Expert care in digestive health

Gas/bloating

Bloating is a very common symptom for a lot of people. Bloating refers to a sensation of fullness in the abdomen. This can be caused by intestinal gas or food accumulation in the stomach. Intestinal gas can also cause belching, abdominal pain or excessive flatulence.

What are the causes of bloating?

In some people bloating is simply caused by swallowing of excess air while eating, sucking on hard candy, chewing gum, anxiety, drinking carbonated beverages such as soda or beer.

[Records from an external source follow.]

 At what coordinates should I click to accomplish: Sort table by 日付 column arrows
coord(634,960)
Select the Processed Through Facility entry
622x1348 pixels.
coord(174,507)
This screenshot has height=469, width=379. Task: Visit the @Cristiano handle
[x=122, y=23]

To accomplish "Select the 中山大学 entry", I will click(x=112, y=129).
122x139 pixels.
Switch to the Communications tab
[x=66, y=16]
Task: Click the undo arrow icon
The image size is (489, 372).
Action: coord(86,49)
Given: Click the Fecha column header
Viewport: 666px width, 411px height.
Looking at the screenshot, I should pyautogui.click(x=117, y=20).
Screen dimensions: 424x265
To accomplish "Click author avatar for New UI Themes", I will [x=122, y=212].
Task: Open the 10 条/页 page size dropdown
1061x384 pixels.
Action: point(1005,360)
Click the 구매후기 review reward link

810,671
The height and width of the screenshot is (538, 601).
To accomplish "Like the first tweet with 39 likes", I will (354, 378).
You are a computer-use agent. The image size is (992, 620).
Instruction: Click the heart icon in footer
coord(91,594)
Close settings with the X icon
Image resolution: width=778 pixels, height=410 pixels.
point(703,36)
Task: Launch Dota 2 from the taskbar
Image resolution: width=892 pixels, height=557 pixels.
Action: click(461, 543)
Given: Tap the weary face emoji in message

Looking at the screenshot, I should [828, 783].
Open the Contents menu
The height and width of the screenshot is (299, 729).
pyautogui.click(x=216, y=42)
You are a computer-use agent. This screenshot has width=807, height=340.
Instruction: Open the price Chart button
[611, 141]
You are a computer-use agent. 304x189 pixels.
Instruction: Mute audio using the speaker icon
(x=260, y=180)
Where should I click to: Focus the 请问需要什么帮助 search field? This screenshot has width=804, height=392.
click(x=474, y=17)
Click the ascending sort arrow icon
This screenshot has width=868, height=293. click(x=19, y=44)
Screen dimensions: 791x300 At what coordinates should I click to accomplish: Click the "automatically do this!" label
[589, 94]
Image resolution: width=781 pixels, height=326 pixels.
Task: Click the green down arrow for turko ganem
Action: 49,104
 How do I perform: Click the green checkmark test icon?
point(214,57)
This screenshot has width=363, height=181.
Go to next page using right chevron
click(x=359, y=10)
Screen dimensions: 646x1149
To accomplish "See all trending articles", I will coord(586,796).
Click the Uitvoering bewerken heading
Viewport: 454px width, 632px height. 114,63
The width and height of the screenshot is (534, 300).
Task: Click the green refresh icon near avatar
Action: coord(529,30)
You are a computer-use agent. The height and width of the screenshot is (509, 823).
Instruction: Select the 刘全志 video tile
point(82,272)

  • Dietary intolerance: Some carbohydrates are hard to digest and pass into the colon undigested where the bacteria metabolize them to hydrogen and carbon dioxide gases. Some of the examples of such food or beans, broccoli, cabbage, cauliflower, etc. Lactose intolerance is another common cause especially in some ethnic groups such as Asians and African Americans.
  • Severe constipation
  • Irritable bowel syndrome
  • Celiac disease

What kind of testing do I need?

It really depends. If you have any other associated symptoms such as abdominal pain, bloating, change in her bowel habits, you may need following tests-

Blood tests to check your blood count and thyroid function

X-ray or CT scan of the abdomen

Breath test to see if you have lactose intolerance or bacterial overgrowth in the small intestine.

If you just have bloating without any other symptoms, I may recommend dietary changes or over-the-counter medications/supplements.

How do I manage bloating or gas?

Diet changes-

Diet change is the first thing I recommend.

Before you do anything, I recommend laying off dairy products (milk, cheese, yogurt and ice cream) completely for 2 weeks to see what happens.

If it doesn’t work, then avoid or minimize foods that can cause excess gas- beans, lentils, broccoli, brussels sprouts, salads, cabbage, apples, pears, artificial sweeteners especially sorbitol, high fiber sources such as bran cereal, etc.,

One misconception is that if you have IBS, you need to eat lot of fiber which is not necessarily true. Fiber may actually make your gas/bloating worse.

Raw vegetables in general cause more gas. Cooking the vegetables, especially boiling will eliminate some of the chemicals that cause gas.

If you are a big chewing gum user, avoiding it may help. You suck lot more air if you are drinking or eating too fast. So slow down.

Low-FODMAP diet-

FODMAPs are different sugars in our foods that are hard to digest and can ferment in the gut to produce excess gas. Foods low in FODMAPs may help minimize the gas. This diet is little hard to follow in the beginning but if you already tried all of the above, you may need to go on this special diet.

Activated Charcoal-

Charcoal tablets sometimes help absorb the excess gas.

Probiotics-

Trial of probiotics such as Align or IBplus may help in some people.

Digestive Enzymes-

Try digestive enzyme tablets that are available over the counter to see if they help. You will know it within few days if it is helping or not.

Small Intestinal Bacterial Overgrowth (SIBO)-

In some cases, especially if you had abdominal surgery in the past, you may have excess bacteria in your small intestine that can produce gas. Taking certain antibiotics may help relieve excess gas at least for few months.